Source passage —
-- Begin --

Why no automatic termination for stochastic gradient descent in the frameworks?

Question

I checked out some notable open-source frameworks with SGD implementations - scikit-learn, vowpal-wabbit and tensor-flow.

All of them leave the task of deciding how many iterations to the user! scikit requires the user to specify it explicitly, vowpal assumes by default 1 epoch (pass thru all examples) but allows changing to any number of epochs, and tensor implements just a single step for a single example, leaving the entire iteration loop to the user.

Why is that? The task of deciding on termination isn't trivial at all- should it be decided when the loss doesn't get any better? the average loss for the last N iterations? Should the user use a validation/hold-out examples for measuring loss? Or maybe it's not the loss at all and we should check if the optimized weights aren't changing by much? Should we check after every example for termination, or once in a while?

-- End --

The records —
-- Begin --

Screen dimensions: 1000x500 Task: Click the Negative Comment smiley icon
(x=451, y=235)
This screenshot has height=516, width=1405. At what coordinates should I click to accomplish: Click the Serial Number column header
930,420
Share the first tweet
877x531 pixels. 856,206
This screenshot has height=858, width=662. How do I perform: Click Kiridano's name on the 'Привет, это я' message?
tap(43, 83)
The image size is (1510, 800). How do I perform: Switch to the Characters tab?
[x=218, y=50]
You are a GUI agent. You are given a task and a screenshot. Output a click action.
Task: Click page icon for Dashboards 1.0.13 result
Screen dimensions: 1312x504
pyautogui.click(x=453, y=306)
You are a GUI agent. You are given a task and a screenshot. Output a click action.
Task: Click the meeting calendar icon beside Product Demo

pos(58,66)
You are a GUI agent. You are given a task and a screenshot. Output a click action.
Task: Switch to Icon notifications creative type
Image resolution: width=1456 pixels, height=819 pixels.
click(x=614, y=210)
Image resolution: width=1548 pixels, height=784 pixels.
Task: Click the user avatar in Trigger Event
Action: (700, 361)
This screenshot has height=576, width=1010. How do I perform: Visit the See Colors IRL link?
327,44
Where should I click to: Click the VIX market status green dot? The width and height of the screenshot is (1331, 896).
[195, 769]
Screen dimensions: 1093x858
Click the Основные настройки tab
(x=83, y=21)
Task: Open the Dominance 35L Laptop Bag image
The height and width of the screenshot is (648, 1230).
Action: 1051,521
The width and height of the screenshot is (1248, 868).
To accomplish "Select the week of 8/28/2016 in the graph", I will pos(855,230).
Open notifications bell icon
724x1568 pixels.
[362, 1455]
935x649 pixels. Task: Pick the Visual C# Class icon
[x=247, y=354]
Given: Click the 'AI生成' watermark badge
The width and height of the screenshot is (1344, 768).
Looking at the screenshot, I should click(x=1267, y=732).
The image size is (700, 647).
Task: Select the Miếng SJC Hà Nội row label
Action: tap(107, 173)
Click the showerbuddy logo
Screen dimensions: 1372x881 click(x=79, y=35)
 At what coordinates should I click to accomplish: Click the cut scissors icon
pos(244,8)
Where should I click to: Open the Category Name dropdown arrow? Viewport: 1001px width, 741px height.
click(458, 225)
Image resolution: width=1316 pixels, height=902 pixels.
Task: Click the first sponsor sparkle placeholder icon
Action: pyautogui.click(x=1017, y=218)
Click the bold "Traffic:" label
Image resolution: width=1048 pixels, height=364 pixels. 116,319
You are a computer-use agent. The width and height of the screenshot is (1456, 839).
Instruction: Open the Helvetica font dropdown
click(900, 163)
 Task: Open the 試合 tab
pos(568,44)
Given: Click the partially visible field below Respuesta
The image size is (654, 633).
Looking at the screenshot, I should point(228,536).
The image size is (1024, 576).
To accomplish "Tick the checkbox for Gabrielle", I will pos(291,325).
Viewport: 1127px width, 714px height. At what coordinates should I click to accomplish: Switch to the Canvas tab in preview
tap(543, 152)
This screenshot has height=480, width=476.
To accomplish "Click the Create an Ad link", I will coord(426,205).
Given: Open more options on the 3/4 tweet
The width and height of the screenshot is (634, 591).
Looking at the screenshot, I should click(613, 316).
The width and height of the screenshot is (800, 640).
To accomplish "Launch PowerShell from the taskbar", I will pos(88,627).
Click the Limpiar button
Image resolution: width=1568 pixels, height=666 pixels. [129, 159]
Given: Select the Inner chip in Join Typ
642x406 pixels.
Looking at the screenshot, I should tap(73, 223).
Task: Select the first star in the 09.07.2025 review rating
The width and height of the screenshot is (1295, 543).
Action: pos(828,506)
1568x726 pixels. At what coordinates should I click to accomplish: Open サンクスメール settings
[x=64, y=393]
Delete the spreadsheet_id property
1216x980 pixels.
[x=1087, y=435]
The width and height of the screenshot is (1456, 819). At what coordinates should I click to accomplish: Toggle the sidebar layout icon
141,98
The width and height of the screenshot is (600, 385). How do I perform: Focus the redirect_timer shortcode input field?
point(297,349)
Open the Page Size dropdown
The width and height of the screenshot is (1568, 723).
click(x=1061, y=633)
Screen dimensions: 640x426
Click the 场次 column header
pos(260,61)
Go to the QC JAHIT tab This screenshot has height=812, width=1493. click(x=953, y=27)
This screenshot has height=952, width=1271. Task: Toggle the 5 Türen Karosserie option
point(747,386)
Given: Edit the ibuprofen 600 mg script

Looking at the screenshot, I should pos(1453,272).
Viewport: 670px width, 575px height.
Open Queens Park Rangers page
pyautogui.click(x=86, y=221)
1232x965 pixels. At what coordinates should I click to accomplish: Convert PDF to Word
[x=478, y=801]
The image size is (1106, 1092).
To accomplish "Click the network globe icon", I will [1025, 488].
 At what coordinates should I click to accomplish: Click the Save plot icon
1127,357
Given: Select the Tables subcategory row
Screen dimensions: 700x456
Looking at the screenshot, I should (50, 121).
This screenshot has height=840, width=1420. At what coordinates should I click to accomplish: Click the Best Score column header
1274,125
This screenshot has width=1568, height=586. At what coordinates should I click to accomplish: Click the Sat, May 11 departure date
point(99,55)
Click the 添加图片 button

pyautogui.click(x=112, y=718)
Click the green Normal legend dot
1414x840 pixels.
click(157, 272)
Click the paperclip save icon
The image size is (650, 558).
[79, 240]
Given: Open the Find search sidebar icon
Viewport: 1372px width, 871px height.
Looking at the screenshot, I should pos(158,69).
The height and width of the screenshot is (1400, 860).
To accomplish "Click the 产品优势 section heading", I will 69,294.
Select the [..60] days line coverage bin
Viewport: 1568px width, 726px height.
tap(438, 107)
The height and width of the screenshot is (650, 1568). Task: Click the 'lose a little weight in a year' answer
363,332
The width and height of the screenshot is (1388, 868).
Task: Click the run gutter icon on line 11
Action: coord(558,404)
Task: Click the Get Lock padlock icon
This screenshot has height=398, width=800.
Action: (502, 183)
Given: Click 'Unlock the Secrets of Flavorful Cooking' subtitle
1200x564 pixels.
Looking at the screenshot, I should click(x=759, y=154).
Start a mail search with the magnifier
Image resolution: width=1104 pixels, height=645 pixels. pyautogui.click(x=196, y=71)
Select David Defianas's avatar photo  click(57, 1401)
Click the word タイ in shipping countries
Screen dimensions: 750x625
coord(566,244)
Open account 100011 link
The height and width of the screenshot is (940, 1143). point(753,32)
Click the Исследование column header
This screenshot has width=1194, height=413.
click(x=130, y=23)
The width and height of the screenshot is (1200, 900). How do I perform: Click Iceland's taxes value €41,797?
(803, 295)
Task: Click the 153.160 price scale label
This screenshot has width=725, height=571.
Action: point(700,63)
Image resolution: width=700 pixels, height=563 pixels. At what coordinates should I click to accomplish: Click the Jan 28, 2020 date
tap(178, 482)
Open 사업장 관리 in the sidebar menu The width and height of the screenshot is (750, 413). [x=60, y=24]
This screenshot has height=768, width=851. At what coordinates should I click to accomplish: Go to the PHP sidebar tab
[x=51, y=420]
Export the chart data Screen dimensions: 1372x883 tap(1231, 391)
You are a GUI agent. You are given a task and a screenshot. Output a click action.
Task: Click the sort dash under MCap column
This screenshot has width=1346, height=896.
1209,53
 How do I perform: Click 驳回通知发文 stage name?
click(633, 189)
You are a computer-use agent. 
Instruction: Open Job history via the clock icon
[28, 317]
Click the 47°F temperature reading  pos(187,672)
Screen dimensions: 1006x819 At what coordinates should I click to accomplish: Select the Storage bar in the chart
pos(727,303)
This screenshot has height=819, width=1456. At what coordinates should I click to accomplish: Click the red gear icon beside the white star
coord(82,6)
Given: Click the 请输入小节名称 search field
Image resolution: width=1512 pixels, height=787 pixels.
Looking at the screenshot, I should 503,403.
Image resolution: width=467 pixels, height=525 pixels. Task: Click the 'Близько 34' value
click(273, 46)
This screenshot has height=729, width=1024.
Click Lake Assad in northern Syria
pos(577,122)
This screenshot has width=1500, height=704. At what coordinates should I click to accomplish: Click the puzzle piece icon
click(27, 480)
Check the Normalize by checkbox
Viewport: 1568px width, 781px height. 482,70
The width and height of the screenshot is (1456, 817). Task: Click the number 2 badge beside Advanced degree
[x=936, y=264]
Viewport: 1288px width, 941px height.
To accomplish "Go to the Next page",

-- End --

The tasks —
A. In the post on stochastic gradient descent, how many epochs does vowpal-wabbit assume by default?
B. Copy the records word for word, starting at the line that contains "Select David Defianas's" and stopping after the line that contains "Action: point(700,63)".
The records are unrelated to the post on stochastic gradient descent.

Answers for the tasks —
A. One epoch, a single pass through all examples.

B.
Select David Defianas's avatar photo  click(57, 1401)
Click the word タイ in shipping countries
Screen dimensions: 750x625
coord(566,244)
Open account 100011 link
The height and width of the screenshot is (940, 1143). point(753,32)
Click the Исследование column header
This screenshot has width=1194, height=413.
click(x=130, y=23)
The width and height of the screenshot is (1200, 900). How do I perform: Click Iceland's taxes value €41,797?
(803, 295)
Task: Click the 153.160 price scale label
This screenshot has width=725, height=571.
Action: point(700,63)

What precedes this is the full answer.